この群発地震の原因に関しては、昨年7月に配信した「AIR断震倶楽部通信18号」で触れましたが、京都大学西村卓也教授の新しい知見を交えて改めて解説します。
西村教授は、地下の「流体(高温・高圧の地下水やガス)が、2年半ほど前から上昇してきたことがGPSによる観測でわかった」としています。流体の上昇により、珠洲市の観測点が約7cmも隆起していたのです。この流体が地震を引き起こすメカニズムを説明したのが右図。大きく分けると次の4段階で地震を発生させます。
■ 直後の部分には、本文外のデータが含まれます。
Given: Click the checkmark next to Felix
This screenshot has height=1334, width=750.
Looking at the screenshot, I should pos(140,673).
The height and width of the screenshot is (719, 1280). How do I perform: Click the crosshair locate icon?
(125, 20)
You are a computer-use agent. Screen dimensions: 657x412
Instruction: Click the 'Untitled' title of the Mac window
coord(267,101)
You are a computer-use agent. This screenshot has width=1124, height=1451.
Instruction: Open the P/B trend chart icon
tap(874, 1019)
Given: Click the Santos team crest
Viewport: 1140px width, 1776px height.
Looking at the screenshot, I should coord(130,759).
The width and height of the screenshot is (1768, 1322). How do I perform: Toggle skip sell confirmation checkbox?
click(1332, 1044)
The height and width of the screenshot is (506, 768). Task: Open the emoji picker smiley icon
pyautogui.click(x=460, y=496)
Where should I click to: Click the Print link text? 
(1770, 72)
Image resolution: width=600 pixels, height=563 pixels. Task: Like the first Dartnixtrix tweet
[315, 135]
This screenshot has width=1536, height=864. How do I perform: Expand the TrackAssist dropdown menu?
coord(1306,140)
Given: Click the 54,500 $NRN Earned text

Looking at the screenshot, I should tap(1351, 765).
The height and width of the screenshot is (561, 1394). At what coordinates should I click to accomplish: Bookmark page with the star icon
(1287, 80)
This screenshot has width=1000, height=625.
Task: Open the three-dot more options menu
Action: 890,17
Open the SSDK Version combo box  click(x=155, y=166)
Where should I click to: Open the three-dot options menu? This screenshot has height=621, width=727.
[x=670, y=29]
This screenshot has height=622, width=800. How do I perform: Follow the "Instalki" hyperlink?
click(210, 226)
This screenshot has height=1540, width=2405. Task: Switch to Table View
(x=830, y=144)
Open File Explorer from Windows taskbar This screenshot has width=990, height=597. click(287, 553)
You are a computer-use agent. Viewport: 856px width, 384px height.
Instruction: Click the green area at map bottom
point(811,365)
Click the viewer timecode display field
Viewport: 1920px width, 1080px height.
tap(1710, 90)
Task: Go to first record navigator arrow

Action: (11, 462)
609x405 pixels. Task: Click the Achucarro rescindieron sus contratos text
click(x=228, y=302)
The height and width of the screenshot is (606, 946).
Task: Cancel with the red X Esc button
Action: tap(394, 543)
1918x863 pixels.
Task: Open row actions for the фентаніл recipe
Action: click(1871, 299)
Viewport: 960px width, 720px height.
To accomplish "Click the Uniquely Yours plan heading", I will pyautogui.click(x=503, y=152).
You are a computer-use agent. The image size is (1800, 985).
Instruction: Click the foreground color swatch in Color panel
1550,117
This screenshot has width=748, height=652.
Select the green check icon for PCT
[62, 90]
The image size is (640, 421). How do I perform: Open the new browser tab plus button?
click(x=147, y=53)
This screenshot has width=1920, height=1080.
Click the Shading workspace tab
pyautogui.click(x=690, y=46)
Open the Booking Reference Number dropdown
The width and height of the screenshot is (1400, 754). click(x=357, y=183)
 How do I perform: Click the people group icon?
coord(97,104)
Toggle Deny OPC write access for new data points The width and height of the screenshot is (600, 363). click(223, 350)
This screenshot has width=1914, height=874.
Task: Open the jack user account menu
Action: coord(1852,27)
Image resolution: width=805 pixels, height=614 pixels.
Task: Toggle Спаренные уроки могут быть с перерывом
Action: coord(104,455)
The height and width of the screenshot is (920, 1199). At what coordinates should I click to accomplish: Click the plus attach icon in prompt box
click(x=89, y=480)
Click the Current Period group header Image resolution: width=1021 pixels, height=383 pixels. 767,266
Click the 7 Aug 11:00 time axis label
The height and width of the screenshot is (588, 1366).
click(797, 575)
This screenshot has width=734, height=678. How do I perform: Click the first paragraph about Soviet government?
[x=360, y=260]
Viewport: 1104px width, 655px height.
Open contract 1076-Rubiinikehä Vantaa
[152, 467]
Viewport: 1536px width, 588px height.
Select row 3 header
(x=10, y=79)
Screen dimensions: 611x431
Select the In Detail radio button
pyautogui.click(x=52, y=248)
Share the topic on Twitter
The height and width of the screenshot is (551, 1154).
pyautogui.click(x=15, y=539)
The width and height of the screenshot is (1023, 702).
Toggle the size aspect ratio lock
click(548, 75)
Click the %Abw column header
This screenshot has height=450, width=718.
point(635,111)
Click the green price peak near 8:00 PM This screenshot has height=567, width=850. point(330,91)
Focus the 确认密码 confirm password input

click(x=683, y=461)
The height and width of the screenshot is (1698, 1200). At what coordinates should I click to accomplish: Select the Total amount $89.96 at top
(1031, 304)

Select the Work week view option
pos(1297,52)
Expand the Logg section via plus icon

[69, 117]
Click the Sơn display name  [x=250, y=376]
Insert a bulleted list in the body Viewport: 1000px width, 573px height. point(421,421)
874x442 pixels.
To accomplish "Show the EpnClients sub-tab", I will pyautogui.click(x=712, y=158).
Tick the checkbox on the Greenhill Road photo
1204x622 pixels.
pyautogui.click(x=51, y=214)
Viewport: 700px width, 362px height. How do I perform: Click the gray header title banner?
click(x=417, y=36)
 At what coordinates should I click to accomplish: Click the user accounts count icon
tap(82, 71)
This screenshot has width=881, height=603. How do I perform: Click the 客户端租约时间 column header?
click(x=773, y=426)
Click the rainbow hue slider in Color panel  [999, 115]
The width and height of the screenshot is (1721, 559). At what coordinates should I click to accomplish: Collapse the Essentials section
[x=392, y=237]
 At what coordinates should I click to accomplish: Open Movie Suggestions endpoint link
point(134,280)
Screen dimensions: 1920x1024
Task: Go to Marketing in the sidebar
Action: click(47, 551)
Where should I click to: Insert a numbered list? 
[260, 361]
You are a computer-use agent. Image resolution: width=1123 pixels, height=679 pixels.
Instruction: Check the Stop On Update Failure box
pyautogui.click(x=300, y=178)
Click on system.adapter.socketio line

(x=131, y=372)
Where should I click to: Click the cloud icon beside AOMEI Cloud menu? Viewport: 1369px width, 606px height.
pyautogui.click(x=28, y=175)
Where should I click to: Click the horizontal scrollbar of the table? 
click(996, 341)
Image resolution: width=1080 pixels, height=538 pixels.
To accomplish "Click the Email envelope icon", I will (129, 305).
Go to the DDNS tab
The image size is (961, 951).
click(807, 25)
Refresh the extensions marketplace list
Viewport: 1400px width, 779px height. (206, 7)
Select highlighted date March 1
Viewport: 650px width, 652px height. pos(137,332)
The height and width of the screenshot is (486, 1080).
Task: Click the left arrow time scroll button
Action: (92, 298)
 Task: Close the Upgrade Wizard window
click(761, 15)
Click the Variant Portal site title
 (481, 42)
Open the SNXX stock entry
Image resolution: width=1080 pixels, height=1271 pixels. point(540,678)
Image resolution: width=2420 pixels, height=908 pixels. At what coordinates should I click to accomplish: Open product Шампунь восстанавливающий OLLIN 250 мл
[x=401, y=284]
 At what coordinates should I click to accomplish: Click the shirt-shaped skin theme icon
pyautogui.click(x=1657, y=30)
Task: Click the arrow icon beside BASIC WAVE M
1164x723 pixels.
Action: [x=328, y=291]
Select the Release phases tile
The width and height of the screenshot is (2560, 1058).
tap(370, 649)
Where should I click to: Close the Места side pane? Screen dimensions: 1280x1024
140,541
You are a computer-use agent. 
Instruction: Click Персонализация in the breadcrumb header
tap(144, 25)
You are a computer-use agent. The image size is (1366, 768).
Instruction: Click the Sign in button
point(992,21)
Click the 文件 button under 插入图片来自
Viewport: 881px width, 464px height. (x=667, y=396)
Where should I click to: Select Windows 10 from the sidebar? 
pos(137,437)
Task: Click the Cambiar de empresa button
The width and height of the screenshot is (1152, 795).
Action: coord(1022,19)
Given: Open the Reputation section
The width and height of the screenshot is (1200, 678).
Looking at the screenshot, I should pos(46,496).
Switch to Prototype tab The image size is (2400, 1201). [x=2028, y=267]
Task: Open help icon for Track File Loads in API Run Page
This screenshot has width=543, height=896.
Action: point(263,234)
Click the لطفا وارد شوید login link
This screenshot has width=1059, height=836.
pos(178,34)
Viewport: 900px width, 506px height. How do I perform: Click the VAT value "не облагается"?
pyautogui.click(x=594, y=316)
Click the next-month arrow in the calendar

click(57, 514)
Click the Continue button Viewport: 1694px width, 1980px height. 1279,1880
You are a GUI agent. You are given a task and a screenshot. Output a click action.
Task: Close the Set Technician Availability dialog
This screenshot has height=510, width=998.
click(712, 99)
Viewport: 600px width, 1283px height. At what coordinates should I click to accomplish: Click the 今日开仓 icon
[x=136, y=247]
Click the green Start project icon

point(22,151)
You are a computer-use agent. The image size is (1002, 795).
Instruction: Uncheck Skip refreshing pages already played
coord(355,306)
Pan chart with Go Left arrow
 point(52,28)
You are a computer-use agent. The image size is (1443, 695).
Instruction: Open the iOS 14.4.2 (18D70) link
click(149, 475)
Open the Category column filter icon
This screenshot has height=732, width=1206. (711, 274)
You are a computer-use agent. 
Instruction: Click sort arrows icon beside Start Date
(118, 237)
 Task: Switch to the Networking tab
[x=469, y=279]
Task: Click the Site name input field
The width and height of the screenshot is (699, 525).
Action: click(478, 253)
1.海側のプレートが陸地に沈み込むように動くとき、大量の水分が地下深部に移動
2.水分を含んだ岩石に変化し流体になる
3.流体は岩石よりも軽いため、浮力で地下十数㎞まで上昇し、これにより地面の隆起が起こる
4.上昇した先にある岩盤の亀裂に流体が流れ込み、岩盤に圧力が加わることで亀裂がずれて地震が発生、あるいは流体が潤滑油のように作用して断層面を滑りやすくすることで地震が発生

注意したいのは、流体だけで地震が発生するわけではないということ。能登半島北端の地域には活断層が複数あり、内陸型直下型地震のきっかけのひとつとして、流体が関与している可能性があるということです。
日本列島の地下には、水を含んだ太平洋プレートが沈み込んでいるので、多くの場所で流体上昇がきっかけとなる地震が発生する危険性があります。今後、地下の流体を詳細に調査することで、地震リスクの高い場所を特定し、対策を講じておくことができるようになるかもしれません。